CBS News delayed reporting for two weeks about U.S. soldiers’ alleged abuse of Iraqi prisoners, following a personal request from the chairman of the joint chiefs of staff.

Gen. Richard B. Myers called CBS anchor Dan Rather eight days before the report was to air, asking for extra time, said Jeff Fager, executive producer of “60 Minutes II.”

Myers cited the safety of American hostages and tension surrounding the Iraqi city of Fallujah, Fager said, adding that he held off as long as he believed possible given it was a competitive story.

With The New Yorker magazine preparing to run a detailed report on the alleged abuses, CBS finally broadcast its report last Wednesday, including images taken last year allegedly showing Iraqis stripped naked, hooded and being tormented by U.S. captors at the Abu Ghraib prison near Baghdad.

Fager said he felt “terrible” being asked to delay the broadcast.

“News is a delicate thing,” he said. “It’s hard to just make those kinds of decisions. It’s not natural for us; the natural thing is to put it on the air. But the circumstances were quite unusual and I think you have to consider that.”

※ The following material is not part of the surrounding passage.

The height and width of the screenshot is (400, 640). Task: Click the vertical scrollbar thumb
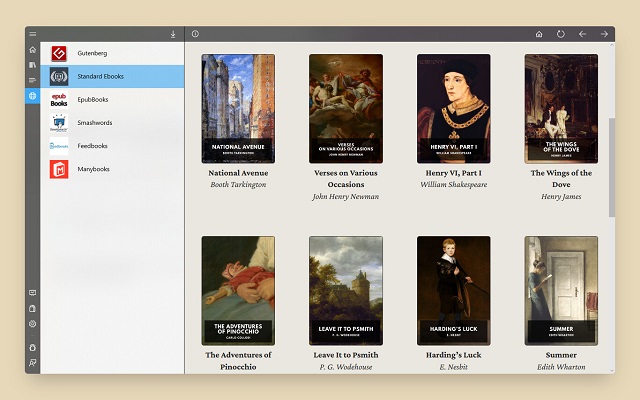(x=611, y=167)
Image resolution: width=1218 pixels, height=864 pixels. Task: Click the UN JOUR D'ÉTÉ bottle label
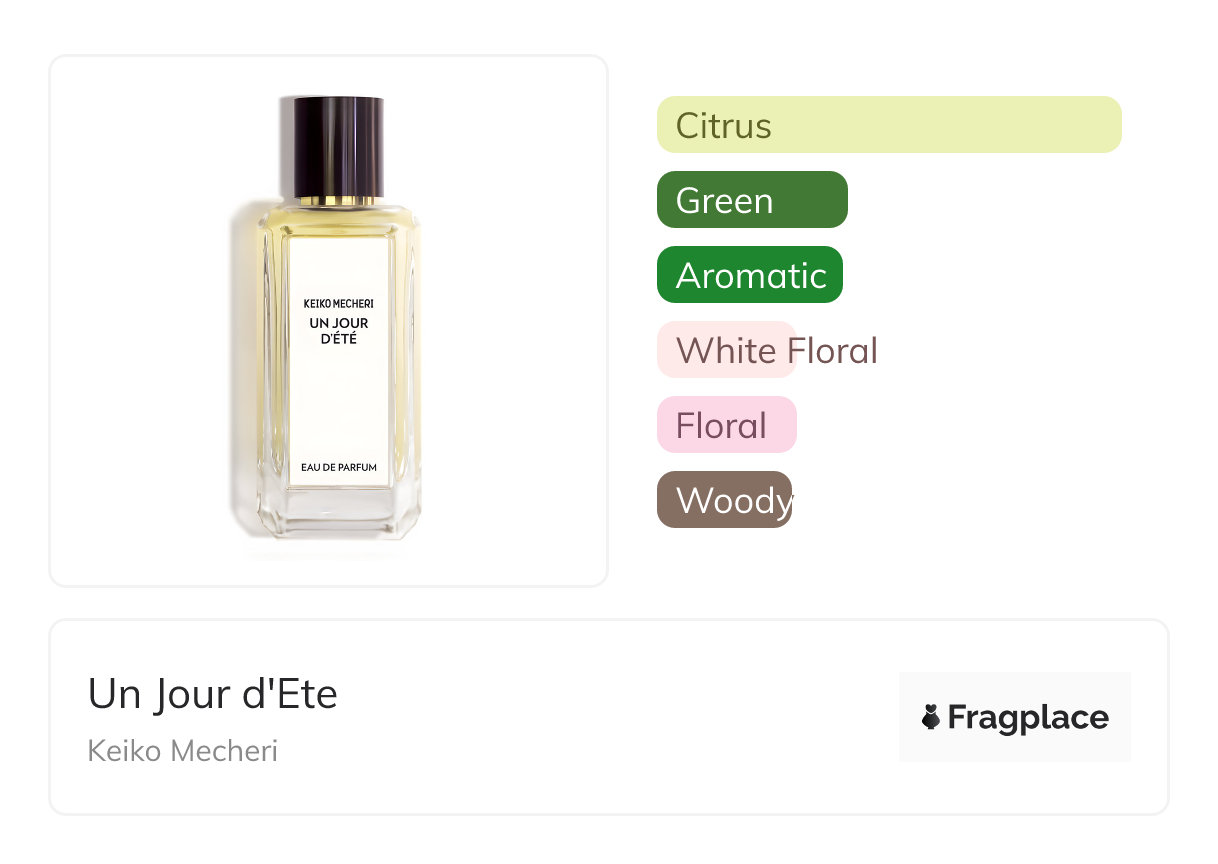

Bob Steele, a journalism values scholar at the Poynter Institute for Media Studies, said there should be an “exceptional principle and argument” to justify withholding news of such magnitude.

“You’d have to be convinced that these other American lives are truly on the line,” he said. “I would want to have a very specific and short time period (to withhold the news). If CBS believes it was justified, to hold back two weeks seems like an awful long time. Perhaps a day or two. But two weeks is a long time, particularly with the nature of the allegations in the video.”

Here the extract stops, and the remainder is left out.